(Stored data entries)
════════════════

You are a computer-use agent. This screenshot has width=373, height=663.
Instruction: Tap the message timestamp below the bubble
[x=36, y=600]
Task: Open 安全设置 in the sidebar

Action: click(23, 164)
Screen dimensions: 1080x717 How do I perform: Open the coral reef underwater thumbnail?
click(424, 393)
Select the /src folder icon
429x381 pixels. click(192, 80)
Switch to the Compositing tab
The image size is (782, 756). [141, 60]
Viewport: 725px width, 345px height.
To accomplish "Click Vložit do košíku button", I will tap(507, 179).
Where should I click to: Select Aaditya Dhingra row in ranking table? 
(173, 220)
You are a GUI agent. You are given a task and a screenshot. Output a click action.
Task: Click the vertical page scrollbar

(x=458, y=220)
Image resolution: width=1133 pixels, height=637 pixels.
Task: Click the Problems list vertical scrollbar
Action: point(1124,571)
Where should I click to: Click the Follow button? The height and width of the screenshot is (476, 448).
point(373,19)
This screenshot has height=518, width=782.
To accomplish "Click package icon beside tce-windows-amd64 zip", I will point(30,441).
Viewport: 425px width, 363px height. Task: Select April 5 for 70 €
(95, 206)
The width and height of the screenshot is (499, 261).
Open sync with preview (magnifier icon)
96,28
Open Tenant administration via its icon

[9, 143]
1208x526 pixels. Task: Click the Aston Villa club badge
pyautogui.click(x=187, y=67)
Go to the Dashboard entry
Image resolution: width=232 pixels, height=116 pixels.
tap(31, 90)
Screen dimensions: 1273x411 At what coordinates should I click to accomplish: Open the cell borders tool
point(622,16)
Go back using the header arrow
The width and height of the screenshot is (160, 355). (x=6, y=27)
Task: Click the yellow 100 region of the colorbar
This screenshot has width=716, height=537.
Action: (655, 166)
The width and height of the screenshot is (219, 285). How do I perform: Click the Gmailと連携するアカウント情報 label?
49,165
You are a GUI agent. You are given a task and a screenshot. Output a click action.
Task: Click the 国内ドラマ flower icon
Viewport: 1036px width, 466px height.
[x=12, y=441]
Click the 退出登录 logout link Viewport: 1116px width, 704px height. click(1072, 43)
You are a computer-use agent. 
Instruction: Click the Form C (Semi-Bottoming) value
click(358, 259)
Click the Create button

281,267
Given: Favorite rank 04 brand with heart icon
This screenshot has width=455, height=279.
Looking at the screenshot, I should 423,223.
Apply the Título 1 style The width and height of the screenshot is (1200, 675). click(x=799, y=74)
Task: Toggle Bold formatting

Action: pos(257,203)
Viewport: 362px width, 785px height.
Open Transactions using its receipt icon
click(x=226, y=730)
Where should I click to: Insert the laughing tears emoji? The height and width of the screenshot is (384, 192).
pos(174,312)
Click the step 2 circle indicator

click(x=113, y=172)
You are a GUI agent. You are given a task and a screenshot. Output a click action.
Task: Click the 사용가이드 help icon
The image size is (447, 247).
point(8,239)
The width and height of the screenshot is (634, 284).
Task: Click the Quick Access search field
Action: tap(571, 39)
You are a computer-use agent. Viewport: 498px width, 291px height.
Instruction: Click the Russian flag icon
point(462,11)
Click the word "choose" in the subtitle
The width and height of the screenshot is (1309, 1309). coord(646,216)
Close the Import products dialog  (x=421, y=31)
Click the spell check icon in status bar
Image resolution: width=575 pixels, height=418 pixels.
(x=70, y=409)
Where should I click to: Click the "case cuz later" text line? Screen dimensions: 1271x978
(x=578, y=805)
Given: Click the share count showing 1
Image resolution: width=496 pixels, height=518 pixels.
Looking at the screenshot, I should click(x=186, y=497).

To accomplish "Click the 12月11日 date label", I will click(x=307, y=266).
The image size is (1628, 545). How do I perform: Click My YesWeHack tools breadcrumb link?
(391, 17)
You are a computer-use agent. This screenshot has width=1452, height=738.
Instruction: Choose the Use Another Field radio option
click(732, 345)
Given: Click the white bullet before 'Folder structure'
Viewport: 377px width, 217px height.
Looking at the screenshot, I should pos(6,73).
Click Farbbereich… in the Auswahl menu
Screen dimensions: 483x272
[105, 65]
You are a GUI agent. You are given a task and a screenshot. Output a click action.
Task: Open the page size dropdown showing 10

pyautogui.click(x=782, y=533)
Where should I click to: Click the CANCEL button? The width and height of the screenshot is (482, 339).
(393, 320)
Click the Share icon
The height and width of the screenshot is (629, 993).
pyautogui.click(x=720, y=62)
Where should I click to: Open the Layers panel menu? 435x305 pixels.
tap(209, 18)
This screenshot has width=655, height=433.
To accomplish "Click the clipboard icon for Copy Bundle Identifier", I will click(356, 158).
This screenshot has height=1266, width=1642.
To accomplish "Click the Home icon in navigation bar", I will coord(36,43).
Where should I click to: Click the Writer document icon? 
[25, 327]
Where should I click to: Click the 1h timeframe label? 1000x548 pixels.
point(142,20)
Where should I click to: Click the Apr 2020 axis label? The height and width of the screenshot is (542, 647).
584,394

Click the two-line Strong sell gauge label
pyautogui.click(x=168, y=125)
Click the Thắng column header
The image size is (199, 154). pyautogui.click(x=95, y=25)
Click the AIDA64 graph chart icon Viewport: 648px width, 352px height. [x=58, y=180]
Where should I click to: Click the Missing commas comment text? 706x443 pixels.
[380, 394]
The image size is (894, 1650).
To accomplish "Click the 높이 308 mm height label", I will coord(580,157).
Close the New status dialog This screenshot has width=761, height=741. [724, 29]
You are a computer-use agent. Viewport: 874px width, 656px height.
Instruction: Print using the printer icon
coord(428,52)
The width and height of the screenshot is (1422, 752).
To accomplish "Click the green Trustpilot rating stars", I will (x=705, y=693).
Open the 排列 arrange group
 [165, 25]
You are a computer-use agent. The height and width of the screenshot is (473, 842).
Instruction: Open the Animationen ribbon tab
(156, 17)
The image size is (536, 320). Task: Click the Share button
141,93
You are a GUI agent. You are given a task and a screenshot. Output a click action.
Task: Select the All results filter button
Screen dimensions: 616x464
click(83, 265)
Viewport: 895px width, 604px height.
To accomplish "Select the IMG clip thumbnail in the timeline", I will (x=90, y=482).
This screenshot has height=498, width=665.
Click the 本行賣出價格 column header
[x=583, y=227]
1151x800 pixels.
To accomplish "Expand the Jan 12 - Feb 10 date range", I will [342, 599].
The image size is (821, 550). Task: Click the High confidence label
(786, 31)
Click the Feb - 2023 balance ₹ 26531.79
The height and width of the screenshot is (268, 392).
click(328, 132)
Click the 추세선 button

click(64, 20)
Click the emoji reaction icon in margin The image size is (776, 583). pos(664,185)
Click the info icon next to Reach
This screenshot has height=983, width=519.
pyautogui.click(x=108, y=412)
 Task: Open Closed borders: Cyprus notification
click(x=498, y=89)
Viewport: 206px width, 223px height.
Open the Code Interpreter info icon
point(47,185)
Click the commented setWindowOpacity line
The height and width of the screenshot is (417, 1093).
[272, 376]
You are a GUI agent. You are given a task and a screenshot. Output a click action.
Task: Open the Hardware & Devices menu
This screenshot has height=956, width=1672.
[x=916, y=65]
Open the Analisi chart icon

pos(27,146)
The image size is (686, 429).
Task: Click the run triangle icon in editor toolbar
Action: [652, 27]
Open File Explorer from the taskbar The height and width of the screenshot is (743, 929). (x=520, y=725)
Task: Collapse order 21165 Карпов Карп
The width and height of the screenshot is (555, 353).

════════════════

TASK STATEMENT:
Your answer should be all lines from the data that contain "date".

EXERCISE RESULT:
To accomplish "Click the 12月11日 date label", I will click(x=307, y=266).
To accomplish "Expand the Jan 12 - Feb 10 date range", I will [342, 599].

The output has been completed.